■ **Activity**
One line at a time, check the entries below for the word "dropdown", and copy each line that has it.

Records from a data collection
/---

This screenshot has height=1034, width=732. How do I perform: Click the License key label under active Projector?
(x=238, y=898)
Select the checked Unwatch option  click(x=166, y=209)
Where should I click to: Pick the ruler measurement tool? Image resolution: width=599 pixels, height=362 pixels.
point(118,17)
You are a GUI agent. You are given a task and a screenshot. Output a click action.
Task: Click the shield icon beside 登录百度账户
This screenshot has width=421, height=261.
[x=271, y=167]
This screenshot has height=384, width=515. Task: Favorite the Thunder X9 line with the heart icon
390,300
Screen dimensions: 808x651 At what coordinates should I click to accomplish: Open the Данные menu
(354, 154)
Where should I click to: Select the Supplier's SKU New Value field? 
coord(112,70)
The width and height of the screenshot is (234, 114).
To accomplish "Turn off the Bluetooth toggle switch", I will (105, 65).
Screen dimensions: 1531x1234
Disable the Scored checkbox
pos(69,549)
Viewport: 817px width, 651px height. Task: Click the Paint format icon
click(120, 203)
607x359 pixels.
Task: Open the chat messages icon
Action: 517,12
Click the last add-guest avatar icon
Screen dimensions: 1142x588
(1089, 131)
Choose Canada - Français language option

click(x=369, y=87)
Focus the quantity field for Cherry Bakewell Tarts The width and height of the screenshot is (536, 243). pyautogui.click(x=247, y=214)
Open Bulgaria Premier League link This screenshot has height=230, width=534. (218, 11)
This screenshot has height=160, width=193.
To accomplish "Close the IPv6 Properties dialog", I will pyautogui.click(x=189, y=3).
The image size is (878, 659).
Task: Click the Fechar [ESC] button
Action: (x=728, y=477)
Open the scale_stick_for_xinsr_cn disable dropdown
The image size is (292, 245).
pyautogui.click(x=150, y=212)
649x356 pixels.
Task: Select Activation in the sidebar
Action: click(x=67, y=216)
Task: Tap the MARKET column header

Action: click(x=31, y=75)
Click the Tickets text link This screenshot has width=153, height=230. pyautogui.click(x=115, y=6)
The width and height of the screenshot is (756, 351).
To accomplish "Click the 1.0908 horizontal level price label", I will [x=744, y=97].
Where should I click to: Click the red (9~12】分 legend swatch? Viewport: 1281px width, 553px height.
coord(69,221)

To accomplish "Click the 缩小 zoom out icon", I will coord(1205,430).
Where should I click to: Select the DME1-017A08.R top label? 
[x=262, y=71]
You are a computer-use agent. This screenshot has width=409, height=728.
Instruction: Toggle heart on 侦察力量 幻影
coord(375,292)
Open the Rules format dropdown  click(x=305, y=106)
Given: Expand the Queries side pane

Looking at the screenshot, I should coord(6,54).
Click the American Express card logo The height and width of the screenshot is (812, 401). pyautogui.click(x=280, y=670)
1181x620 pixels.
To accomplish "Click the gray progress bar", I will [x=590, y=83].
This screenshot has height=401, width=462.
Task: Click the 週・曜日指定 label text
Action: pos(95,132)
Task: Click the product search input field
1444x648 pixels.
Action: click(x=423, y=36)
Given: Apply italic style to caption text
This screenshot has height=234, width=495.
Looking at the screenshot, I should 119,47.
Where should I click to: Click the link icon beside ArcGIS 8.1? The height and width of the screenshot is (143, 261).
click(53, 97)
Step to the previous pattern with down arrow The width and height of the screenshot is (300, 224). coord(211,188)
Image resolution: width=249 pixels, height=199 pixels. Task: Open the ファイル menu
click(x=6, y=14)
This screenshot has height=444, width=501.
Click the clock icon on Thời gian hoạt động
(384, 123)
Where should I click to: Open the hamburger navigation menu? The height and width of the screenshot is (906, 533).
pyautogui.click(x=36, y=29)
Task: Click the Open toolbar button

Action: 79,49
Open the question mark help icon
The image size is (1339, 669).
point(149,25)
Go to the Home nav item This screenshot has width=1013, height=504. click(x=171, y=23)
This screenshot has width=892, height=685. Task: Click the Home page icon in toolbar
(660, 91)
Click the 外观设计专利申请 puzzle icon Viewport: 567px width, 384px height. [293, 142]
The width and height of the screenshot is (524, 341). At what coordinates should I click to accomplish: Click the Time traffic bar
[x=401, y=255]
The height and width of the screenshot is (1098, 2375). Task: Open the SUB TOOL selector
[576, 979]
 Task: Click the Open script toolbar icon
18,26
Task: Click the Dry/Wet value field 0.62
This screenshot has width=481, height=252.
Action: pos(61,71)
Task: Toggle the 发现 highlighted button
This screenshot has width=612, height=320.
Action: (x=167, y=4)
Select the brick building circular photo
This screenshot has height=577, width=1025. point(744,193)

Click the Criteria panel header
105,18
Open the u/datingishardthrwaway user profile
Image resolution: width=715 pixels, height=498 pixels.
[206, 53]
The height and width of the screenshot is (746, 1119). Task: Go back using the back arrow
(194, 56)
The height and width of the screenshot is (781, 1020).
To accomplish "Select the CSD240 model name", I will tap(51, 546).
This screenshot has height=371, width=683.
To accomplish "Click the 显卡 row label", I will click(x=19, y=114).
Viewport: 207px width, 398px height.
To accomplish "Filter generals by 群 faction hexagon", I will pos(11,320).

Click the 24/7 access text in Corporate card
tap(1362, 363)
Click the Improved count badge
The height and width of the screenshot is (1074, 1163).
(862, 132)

\---

■ **Reply**
Open the scale_stick_for_xinsr_cn disable dropdown
Open the Rules format dropdown  click(x=305, y=106)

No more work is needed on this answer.